Assignment - When writing out the entries below, keep only the lines from the line with "You are a GUI" to the line with "Task: View the", both included, exactly as they are, and leave the pictures aside.

....

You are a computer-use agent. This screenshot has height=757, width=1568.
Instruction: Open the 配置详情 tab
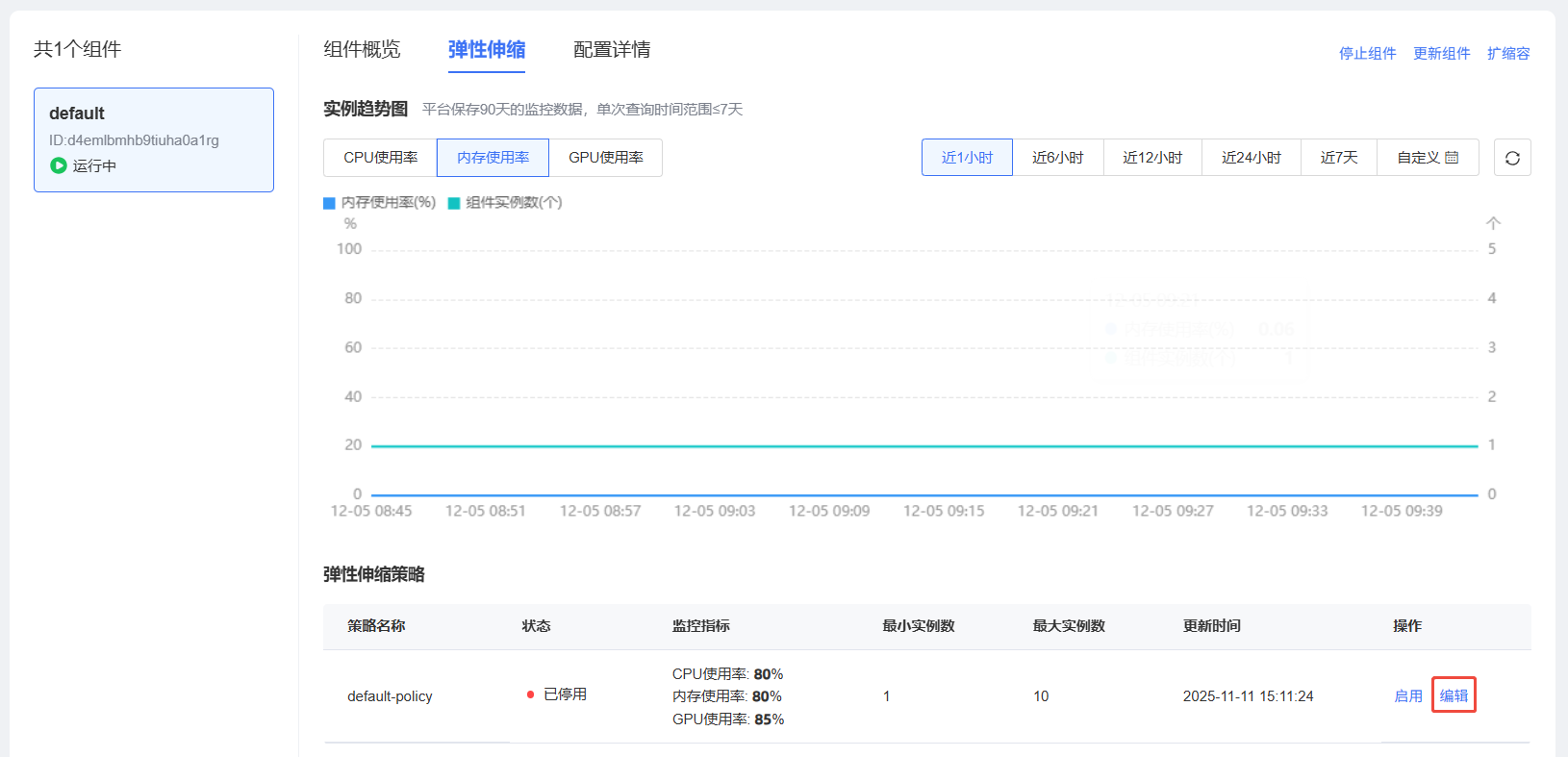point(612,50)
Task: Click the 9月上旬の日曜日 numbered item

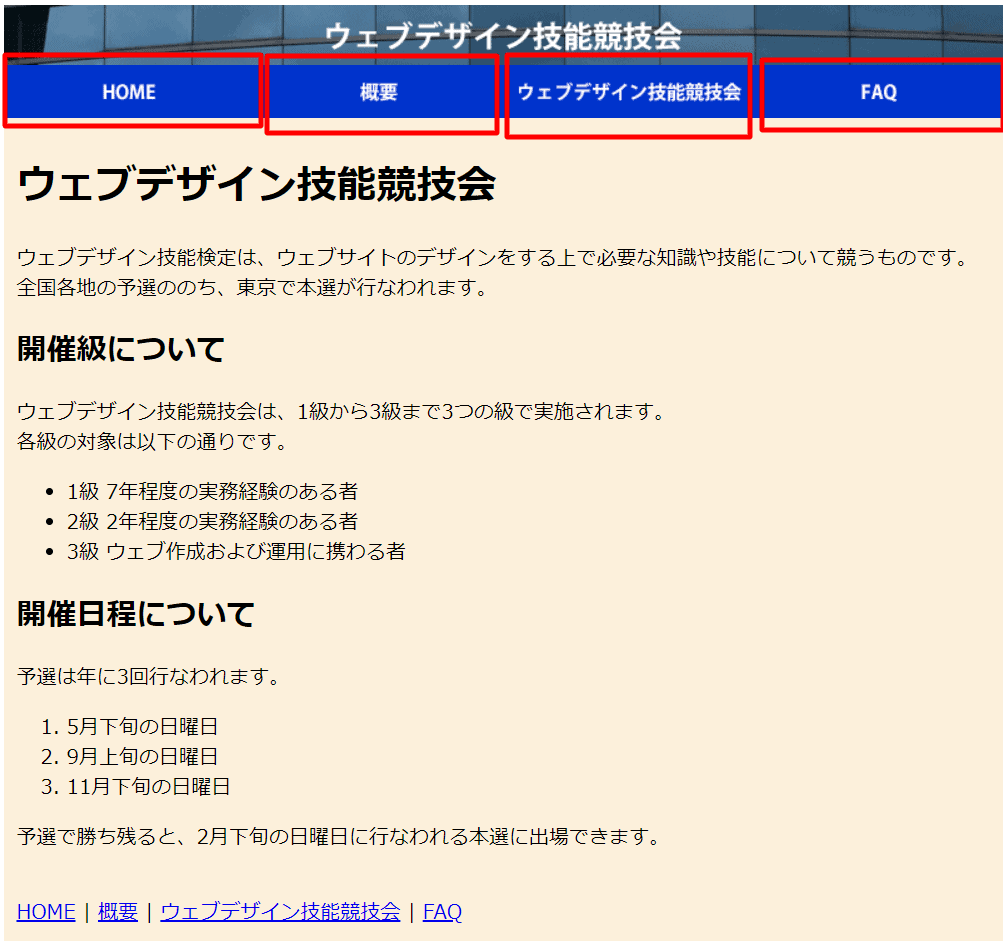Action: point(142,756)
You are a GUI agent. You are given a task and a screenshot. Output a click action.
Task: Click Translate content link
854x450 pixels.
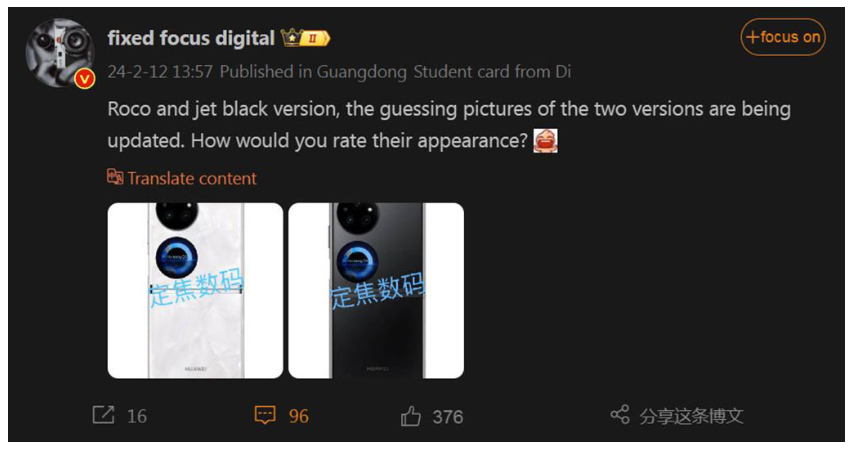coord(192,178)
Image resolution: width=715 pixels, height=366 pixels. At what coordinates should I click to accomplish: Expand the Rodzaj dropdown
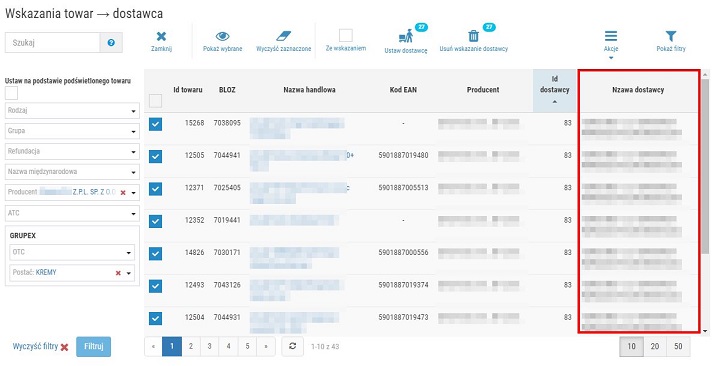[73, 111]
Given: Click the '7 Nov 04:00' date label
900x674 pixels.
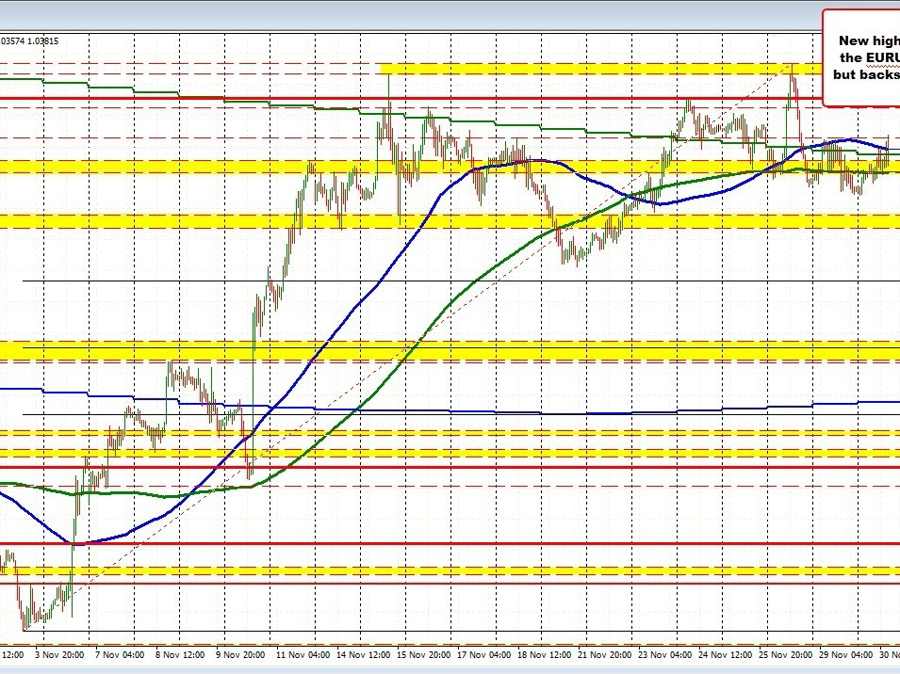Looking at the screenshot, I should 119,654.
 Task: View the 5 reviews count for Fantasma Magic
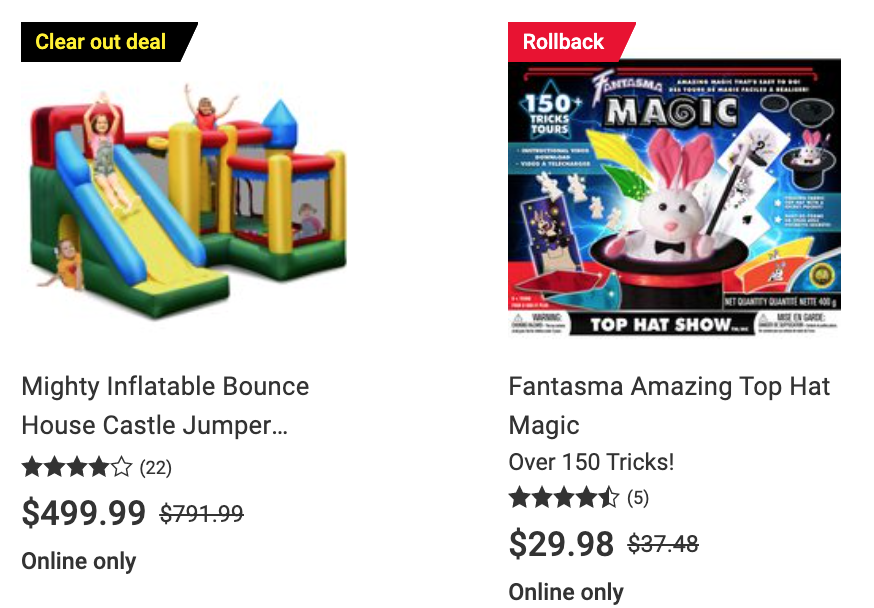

....

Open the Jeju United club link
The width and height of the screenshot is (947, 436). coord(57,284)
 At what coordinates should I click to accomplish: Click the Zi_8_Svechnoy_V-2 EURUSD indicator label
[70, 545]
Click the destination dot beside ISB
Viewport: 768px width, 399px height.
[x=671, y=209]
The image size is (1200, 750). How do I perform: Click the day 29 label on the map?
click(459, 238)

....

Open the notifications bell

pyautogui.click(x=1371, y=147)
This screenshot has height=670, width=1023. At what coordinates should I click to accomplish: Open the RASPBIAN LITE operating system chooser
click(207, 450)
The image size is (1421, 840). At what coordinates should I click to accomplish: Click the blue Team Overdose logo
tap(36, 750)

....

Exercise solution -
You are a GUI agent. You are given a task and a screenshot. Output a click action.
Task: Click Translate content link
854x450 pixels.
coord(192,178)
Image resolution: width=715 pixels, height=366 pixels. At what coordinates should I click to accomplish: Expand the Rodzaj dropdown
[73, 111]
Given: Click the '7 Nov 04:00' date label
900x674 pixels.
Looking at the screenshot, I should 119,654.
 Task: View the 5 reviews count for Fantasma Magic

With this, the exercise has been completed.